The Deficit Comparison Tool from the Committee for a Responsible Federal Budget is the most comprehensive and detailed way to compare the 30 D.C. deficit reduction plans (yes, we're up to 30 now), from the president's deficit commission to Rep. Mike Quigley's budget. It's an essential resource for people following the debate over how to raise taxes, cut spending, and slow the growth of entitlements to bring down our long term debt.
What becomes clear as you scan the options that there's no obvious path to a deficit compromise. Take taxes, for example. The Center for American Progress wants revenue to hit 22.5% of GDP. In 2010, tax revenue came in at 16% of GDP. (Taxes will recover as the economy recovers, but to give you a sense of things: A six-and-a-half percentage point gap is equivalent to about $950 billion in tax increases.) On the other hand, CATO, Heritage Foundation and the House Budget Resolution won't even raise taxes by a cent, which keeps the tax stream at 18% of GDP.
Averaging the liberal and conservative plans together gets you a 20.5% tax revenue target. But Washington always doesn't work by taking the middle of two extremes.
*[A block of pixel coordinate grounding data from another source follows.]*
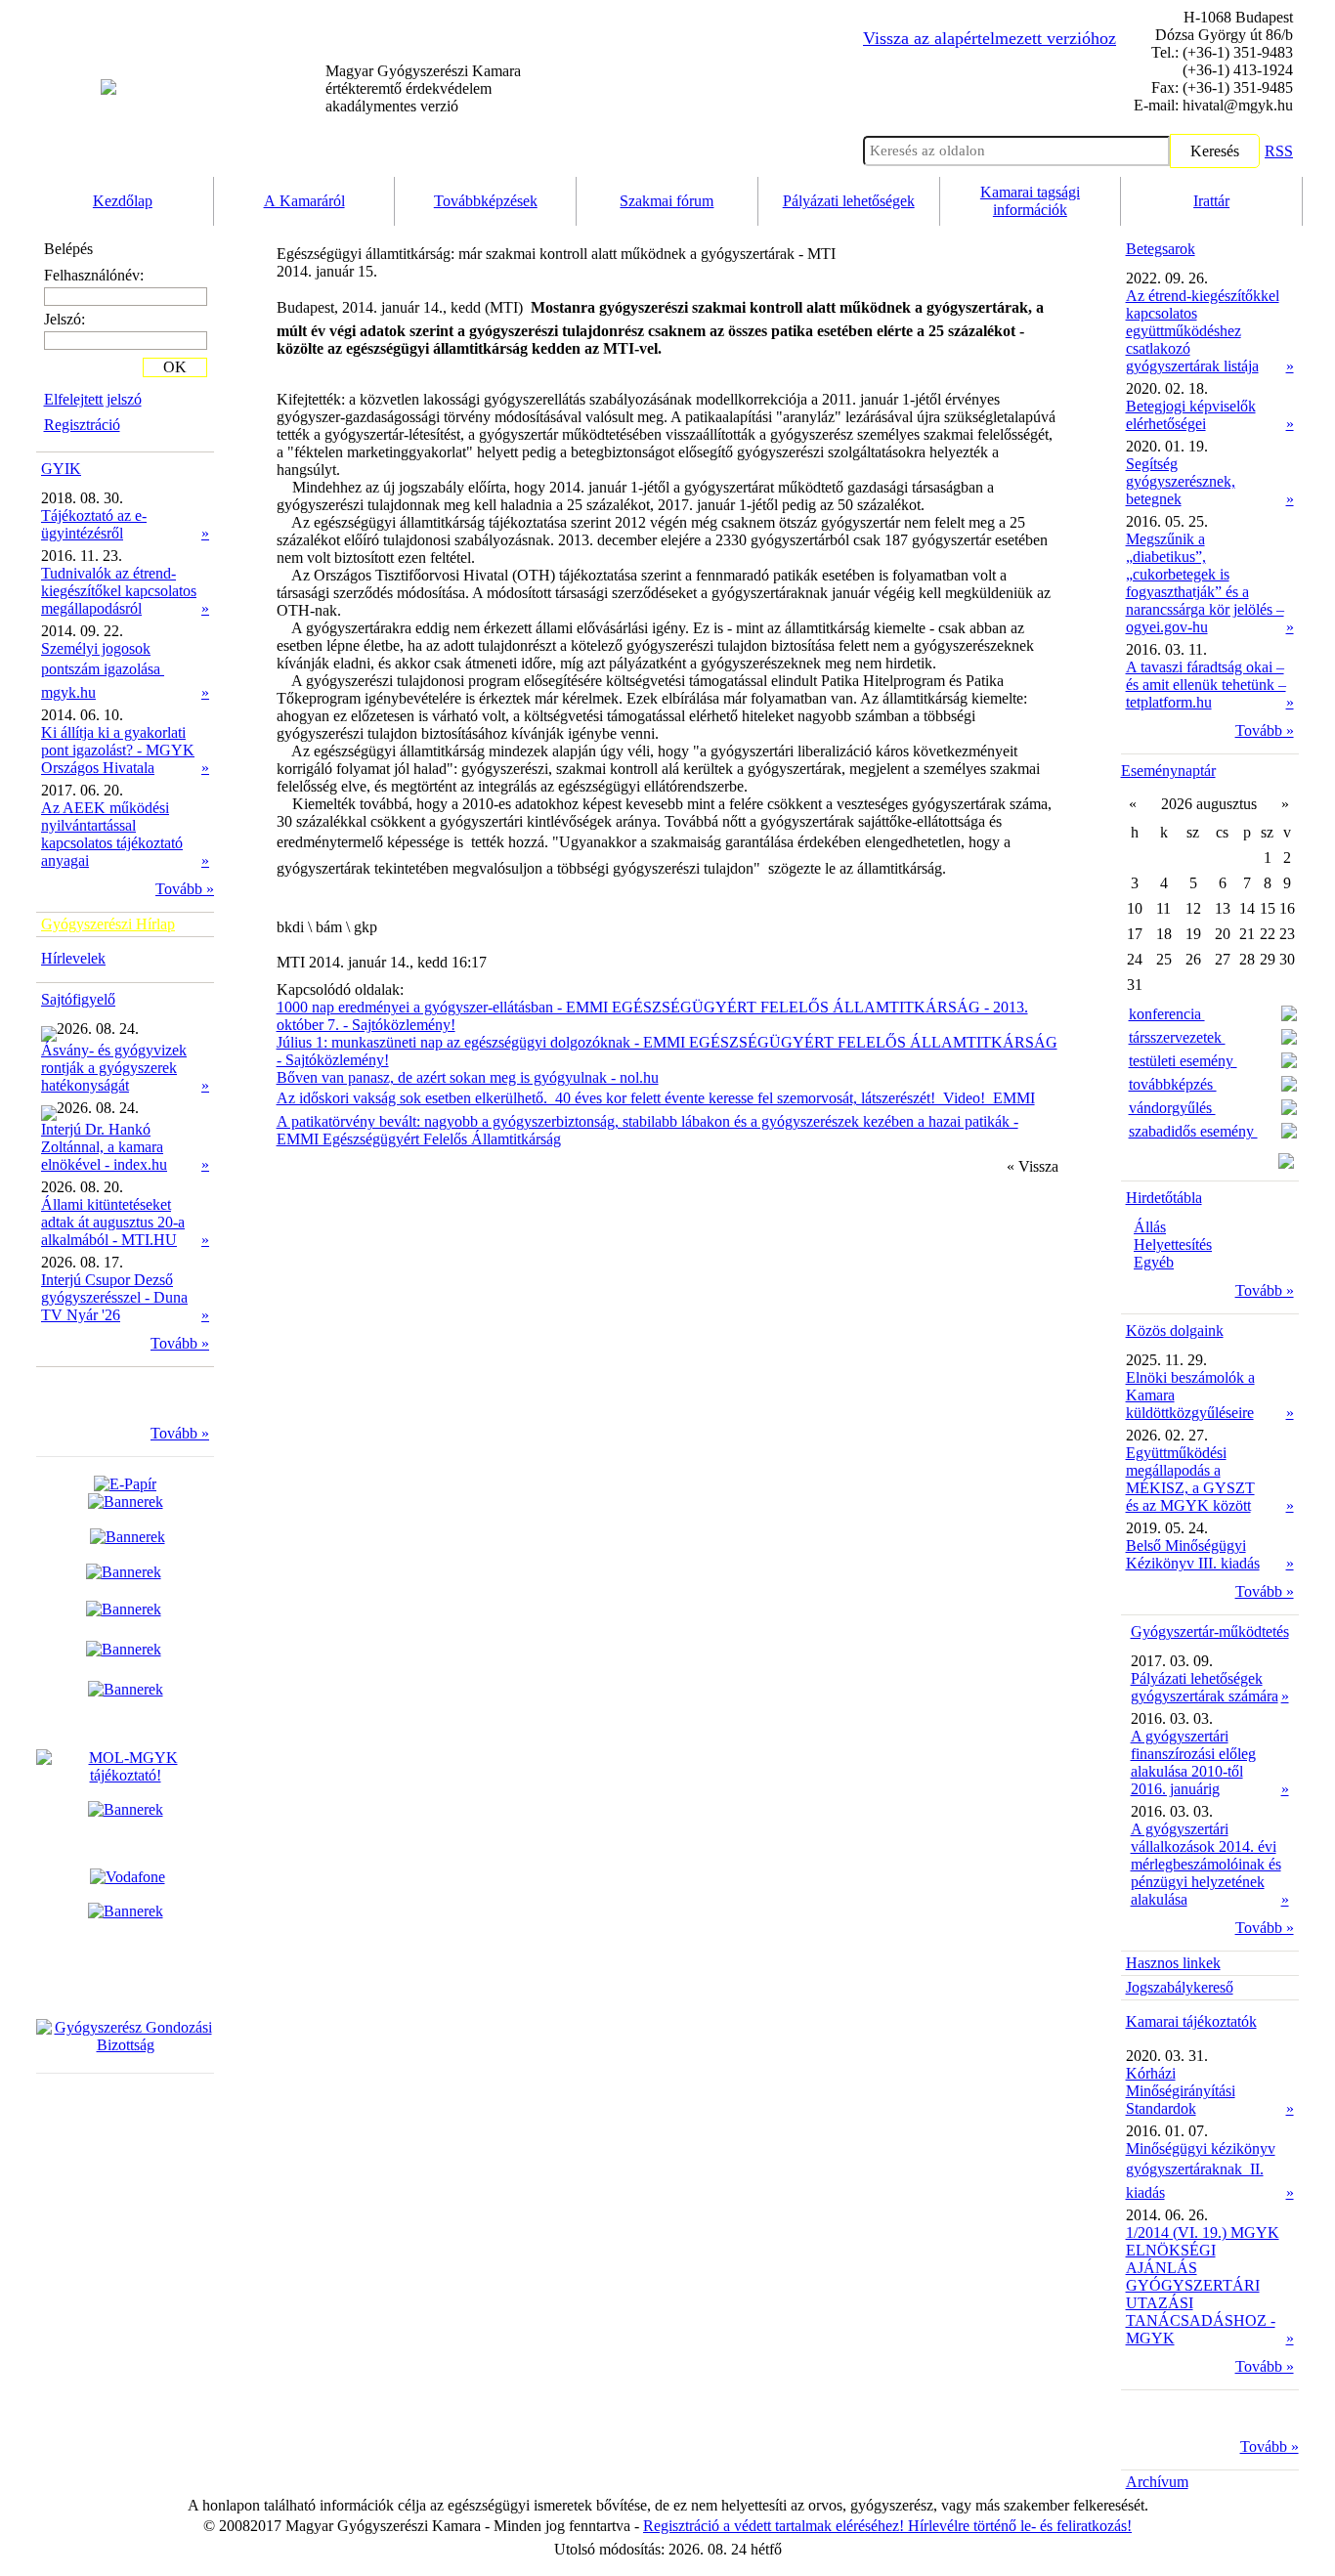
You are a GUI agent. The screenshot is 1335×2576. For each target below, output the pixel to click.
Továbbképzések (486, 201)
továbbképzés (1173, 1084)
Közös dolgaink (1175, 1330)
There aren't more than three Republicans in Congress who have shown an appetite for any sort of tax increases in the individual income or corporate code. I'd say that higher tax revenue on the back of lower rates and fewer expenditures is the most likely tax deal, but the most likely tax deal isn't necessarily likely.
So feel out the tool at CFRB. But unfortunately, just because information can be organized doesn't mean it's going to lead to something constructive on Capitol Hill.